When Intel unveiled its Classmate PC in the summer of 2007, Intel said the PCs purpose was to provide a basic, inexpensive computer to students in developing countries inside a moderately rugged, smaller-than-ultraportable case. Along with the One Laptop Per Child XO, the original Classmate was on the leading edge of a new trend toward mininotebooks, and the basic concepts behind the Classmate have trickled down to consumer products such as the Asus Eee PC and the HP 2133 Mini-Note PC.
Perhaps seeing the mainstream appeal of low-cost mininotebooks, Intel has gone back to the drawing board and redesigned the Classmate to appeal to what the company calls "mature" markets, which means the U.S. and other Western countries. The new version adds a more traditional touch pad and keyboard, a 30GB 1.8-inch hard drive, and it increases the screen size from 7 inches to 9 inches, while keeping the same compact footprint--made possible because Intel designed the original computer with copious plastic padding between the components and the outer edge of the machine.
Intel is creating the basic reference design, while OEMS in different regions will manufacture the systems--which should sell the computers for about $400 each, depending on the software and hardware configuration. We'll most likely see it first as the 2go PC when Computer Technology Link, a laptop vendor, releases it later this spring.
While Intel designed it for children between the ages of 6 years to 12 years old, the new, significantly slicker looking Classmate wouldn't look out of place in a coffee shop or airplane. We'd be happy to use one as a secondary or travel computer, although a Windows-powered Eee PC might be even more attractive.
|Processor||900MHz Intel Celeron M353|
|Hard drive||30GB 3,600rpm|
|Operating System||Windows XP Pro|
|Dimensions (WDH)||9.4x10.1x1.5 inches|
|Screen size (diagonal)||9.0 inches|
|System weight / Weight with AC adapter||3.3 / 3.9 pounds|
Compared with the original, this Classmate PC looks less like a toy and more like a traditional laptop computer, even as it keeps a somewhat thick, plastic chassis with slightly rounded corners. The new Classmate also keeps the removable snap on leather cover, which doubles as a convenient carry handle. The rugged design makes it more than a pound heavier than the Eee PC, but it also feels significantly sturdier.
The keyboard is about the same size as on the original Classmate and is designed for those with smaller fingers. However, the keys have been rearranged into a more traditional layout, correcting a few niggling problems with the older version, such as a missing right-shift key. The touch pad is now a traditional rectangular surface, instead of the visually interesting, but hard-to-use round version on the older Classmate. Intel added a Webcam, positioned above the screen, in this revision, which is a cool extra for such an inexpensive system.

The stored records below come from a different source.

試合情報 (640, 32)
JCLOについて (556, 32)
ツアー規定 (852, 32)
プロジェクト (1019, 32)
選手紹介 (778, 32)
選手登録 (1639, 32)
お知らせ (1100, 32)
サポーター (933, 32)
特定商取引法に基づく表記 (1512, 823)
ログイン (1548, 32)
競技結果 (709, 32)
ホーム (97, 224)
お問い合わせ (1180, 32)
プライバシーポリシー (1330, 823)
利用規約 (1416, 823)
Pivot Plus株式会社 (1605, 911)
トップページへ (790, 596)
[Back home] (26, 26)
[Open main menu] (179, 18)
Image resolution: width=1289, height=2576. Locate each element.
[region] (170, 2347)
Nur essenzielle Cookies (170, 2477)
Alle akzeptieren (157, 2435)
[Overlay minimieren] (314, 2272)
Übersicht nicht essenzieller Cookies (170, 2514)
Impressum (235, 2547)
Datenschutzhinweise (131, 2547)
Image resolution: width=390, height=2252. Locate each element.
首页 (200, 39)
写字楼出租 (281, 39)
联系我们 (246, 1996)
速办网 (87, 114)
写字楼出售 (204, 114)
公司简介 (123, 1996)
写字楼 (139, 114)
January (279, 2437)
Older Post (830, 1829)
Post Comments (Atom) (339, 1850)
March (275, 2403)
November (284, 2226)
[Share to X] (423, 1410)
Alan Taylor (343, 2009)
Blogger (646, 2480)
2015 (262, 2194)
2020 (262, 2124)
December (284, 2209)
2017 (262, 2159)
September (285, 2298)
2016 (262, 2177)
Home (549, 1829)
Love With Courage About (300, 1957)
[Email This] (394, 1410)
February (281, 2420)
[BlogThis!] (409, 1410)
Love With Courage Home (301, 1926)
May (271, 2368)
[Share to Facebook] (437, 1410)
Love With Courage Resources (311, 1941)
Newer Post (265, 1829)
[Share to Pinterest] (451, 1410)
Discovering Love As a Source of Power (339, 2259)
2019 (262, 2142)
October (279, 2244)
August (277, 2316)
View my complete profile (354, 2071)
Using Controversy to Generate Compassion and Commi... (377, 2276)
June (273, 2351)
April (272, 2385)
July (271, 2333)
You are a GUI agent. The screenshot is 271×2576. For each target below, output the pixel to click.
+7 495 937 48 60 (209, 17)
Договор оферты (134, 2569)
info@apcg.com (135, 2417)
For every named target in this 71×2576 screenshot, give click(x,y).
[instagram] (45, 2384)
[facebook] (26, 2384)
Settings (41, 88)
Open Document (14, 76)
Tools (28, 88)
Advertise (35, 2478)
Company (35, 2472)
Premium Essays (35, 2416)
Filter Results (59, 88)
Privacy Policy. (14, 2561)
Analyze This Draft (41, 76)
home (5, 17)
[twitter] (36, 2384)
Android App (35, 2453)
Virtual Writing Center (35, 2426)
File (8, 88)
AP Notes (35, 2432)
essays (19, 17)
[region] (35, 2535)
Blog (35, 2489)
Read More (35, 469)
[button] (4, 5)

The Classmate comes with preloaded education software, which is essentially identical to the versions we saw last year. The students run the client software, while a teacher with a full-size laptop runs the host software. From the host laptop, the teacher can monitor the students' work, send text messages directly to the Classmate PCs, transfer work on one student's screen to all the other systems on the local network, or even remotely "silence" the Classmates by turning off their screens.
A new 9-inch display replaces the original 7-inch one, but we were disappointed to find the same low 800x480 resolution. Text was readable, but there's little spare screen real estate and Web pages can easily expand past the edge of the screen. We would have really liked to see higher screen resolution to go along with the bigger screen.
|Intel Classmate PC||Average for ultraportable category|
|Audio||Stereo speakers, headphone/microphone jacks||Stereo speakers, headphone/microphone jacks|
|Data||2 USB 2.0||4 USB 2.0, mini FireWire, multiformat memory card reader|
|Expansion||SD card slot||PC Card slot|
|Networking||Ethernet, 802.11 a/b/g Wi-Fi||Modem, Ethernet, 802.11 a/b/g Wi-Fi, optional Bluetooth|
|Optical drive||None||DVD burner|
The Classmate's ports and connections are understandably sparse, but you still get multiple USB ports, an SD card slot, Ethernet, and headphone and mic jacks--more than Apple managed to work into the MacBook Air, for example. Intel replaced the previous model's solid-state hard drive (2GB in the sample unit we reviewed) with a more practical 30GB 1.8-inch hard drive, which trades storage space for some battery life and ruggedness.